The first of these is a saltire, or an “X” shape that has a total of seven star in the four arms of the cross; these stand for participation in seven major campaigns in the Civil War. Placed atop the saltires is a sea lion wielding a Polynesian War club; the sea lion, from the seal of the President of the Philippines, is emblematic of the Philippine Presidential Unit Citation awarded to the unit’s forebears. At the same time, the war club-and aforementioned downward-pointing arrow are references to hitting the beaches in New Guinea. Atop all these charges (images) is an azalea that recalls the unit’s home statin of Mobile, Alabama and its annual display of azaleas. CONSERVO ET SUPERO, the Battalion motto, is Latin for “I Conserve And Conquer.”
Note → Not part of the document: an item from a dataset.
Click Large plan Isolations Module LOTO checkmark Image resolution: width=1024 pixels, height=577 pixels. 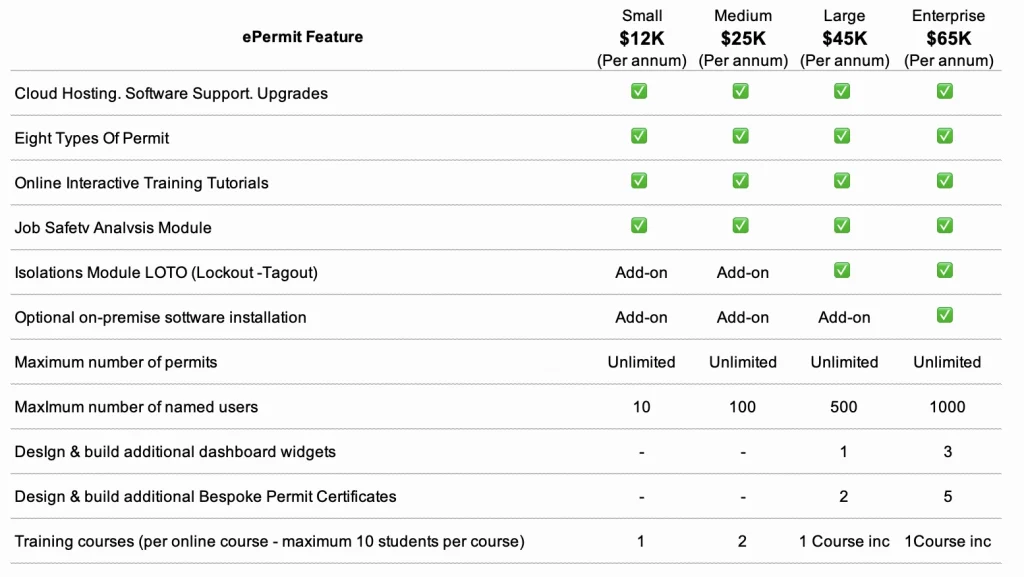point(842,271)
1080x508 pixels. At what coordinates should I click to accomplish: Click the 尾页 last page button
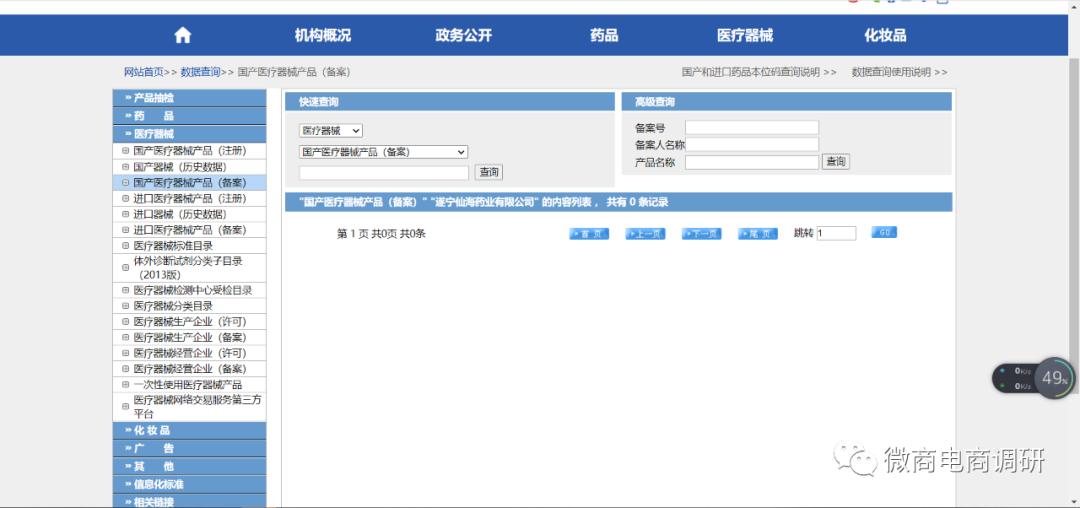[x=758, y=234]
Distinctive Unit Insignias are worn by all Soldiers (except General Officers) in units that have been authorized to be issued the device. It is worn centered on the shoulder loops of the Army Green Service Uniform (AGSU) and the blue Army Service Uniform (ASU, Enlisted only) with the base of the insignia toward the outside shoulder seam. DUIs are not worn on the Dress variations of either uniform, however.


More guidance on wear of the DUI is found in DA Pamphlet 670-1, Section 21-22, "Distinctive unit insignia" and 21–3(d) and (e), "Beret" and "Garrison Cap," respectively.